-- begin SELECTED TEXT --

Charles Louis McKeehan (March 29, 1876 – March 23, 1925) was a United States district judge of the United States District Court for the Eastern District of Pennsylvania.

Education and career

Born in Philadelphia, Pennsylvania, McKeehan received an Artium Baccalaureus degree from the University of Pennsylvania in 1897 and a Bachelor of Laws from the University of Pennsylvania Law School in 1900. He was in private practice in Philadelphia from 1900 to 1923. On March 1, 1912, he, along with William W. Montgomery and future United States Supreme Court Justice Owen J. Roberts, founded Roberts, Montgomery & McKeehan, the predecessor of the law firm Montgomery, McCracken, Walker & Rhoads, LLP. He served as a lieutenant colonel in the United States Army during World War I from 1917 to 1919.

-- end SELECTED TEXT --
-- begin STORED ROWS --

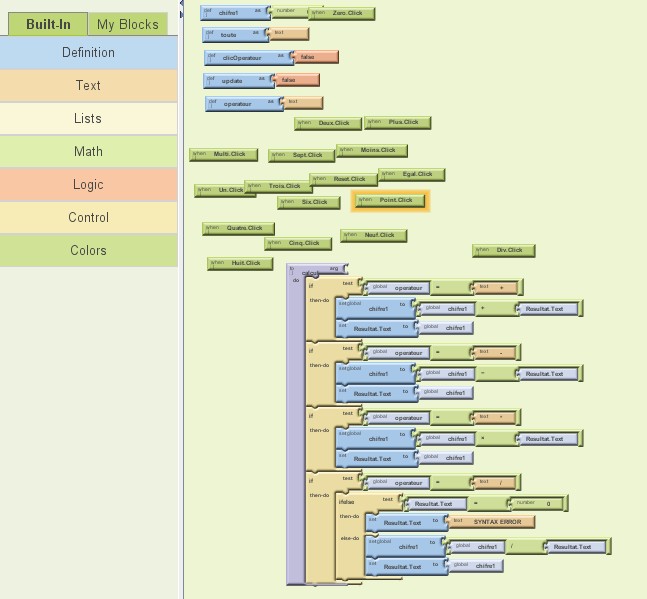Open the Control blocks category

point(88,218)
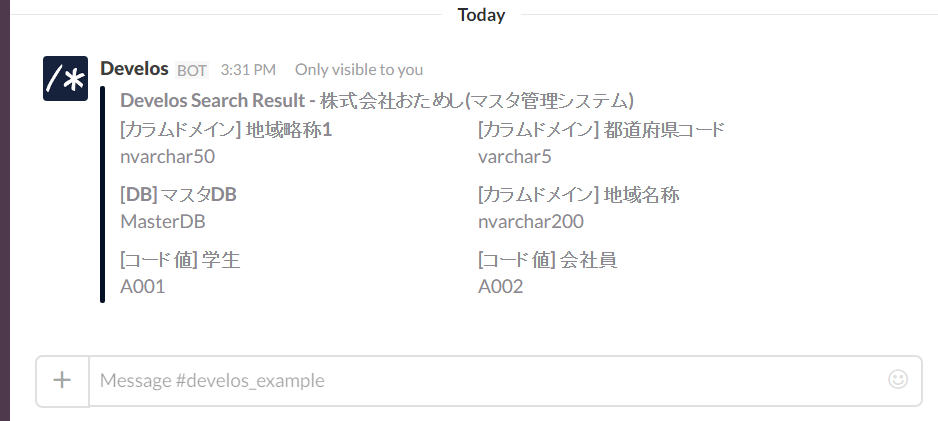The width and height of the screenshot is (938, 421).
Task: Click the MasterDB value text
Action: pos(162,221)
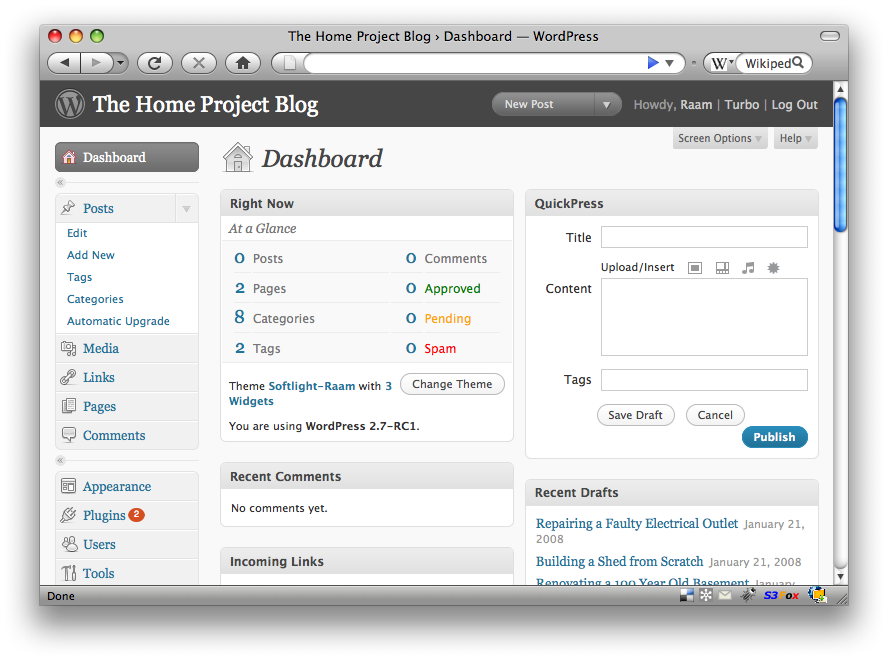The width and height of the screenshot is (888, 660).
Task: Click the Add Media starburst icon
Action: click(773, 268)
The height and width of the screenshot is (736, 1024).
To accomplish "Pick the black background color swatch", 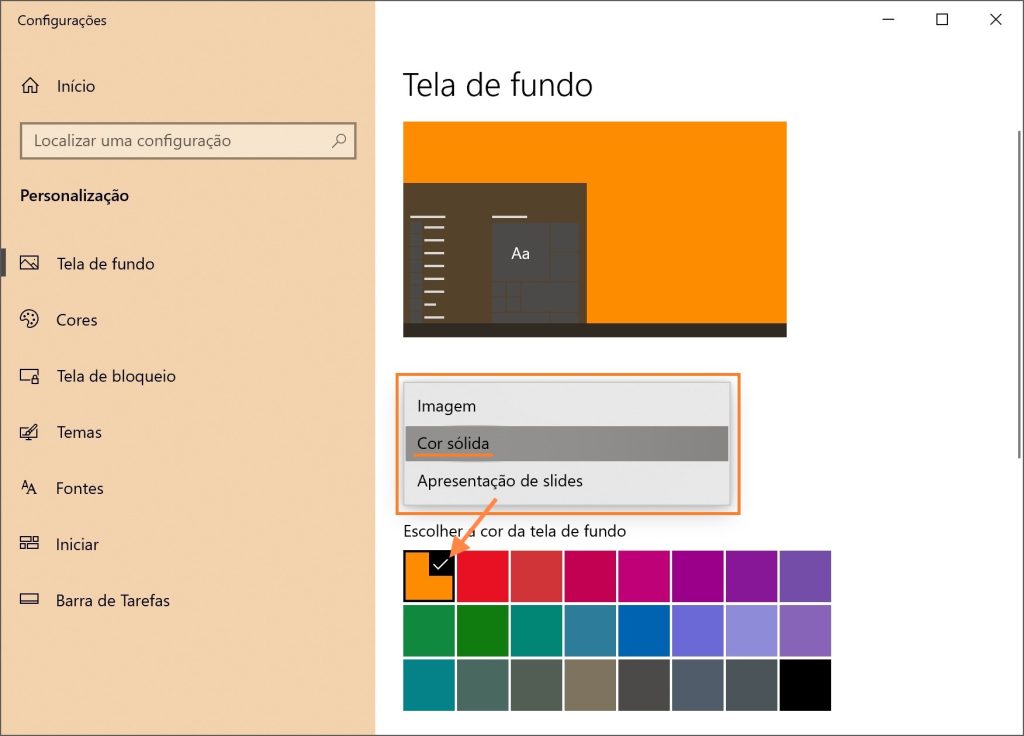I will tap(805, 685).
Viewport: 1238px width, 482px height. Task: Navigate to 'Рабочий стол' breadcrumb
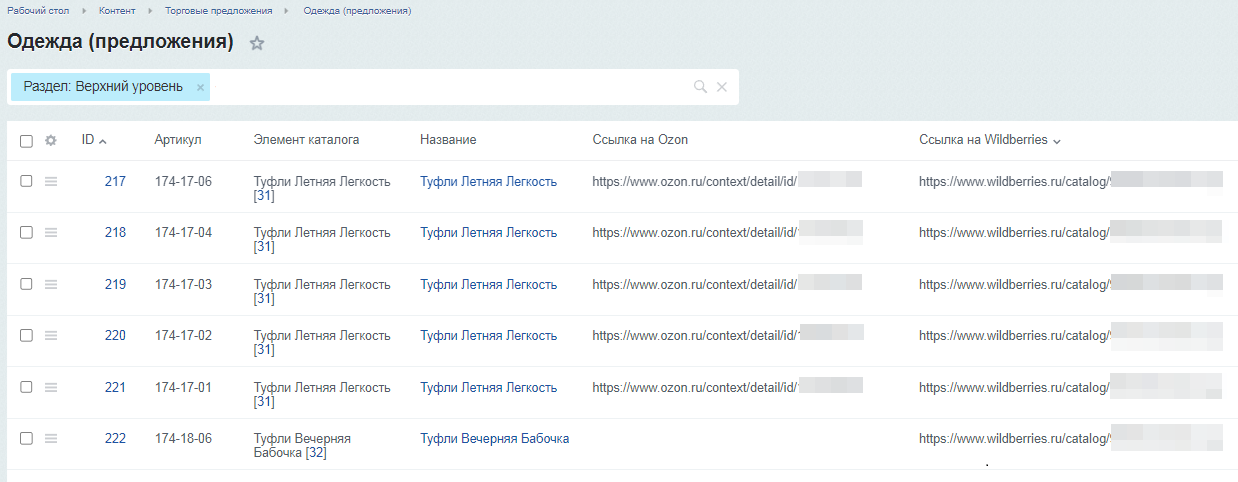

-- end STORED ROWS --

> [DIRECTIONS]
• 1. According to the biography of Charles Louis McKeehan, on what date did he and two partners found Roberts, Montgomery & McKeehan?
• 2. Carry on the biography of Charles Louis McKeehan, picking up after its final sentence.

> [RESPONSES TO THE EXERCISE]
• 1. March 1, 1912

• 2.
Federal judicial service

On January 30, 1923, McKeehan was nominated by President Warren G. Harding to a new seat on the United States District Court for the Eastern District of Pennsylvania created by 42 Stat. 837. He was confirmed by the United States Senate on February 9, 1923, and received his commission the same day. McKeehan served in that capacity until his death on March 23, 1925.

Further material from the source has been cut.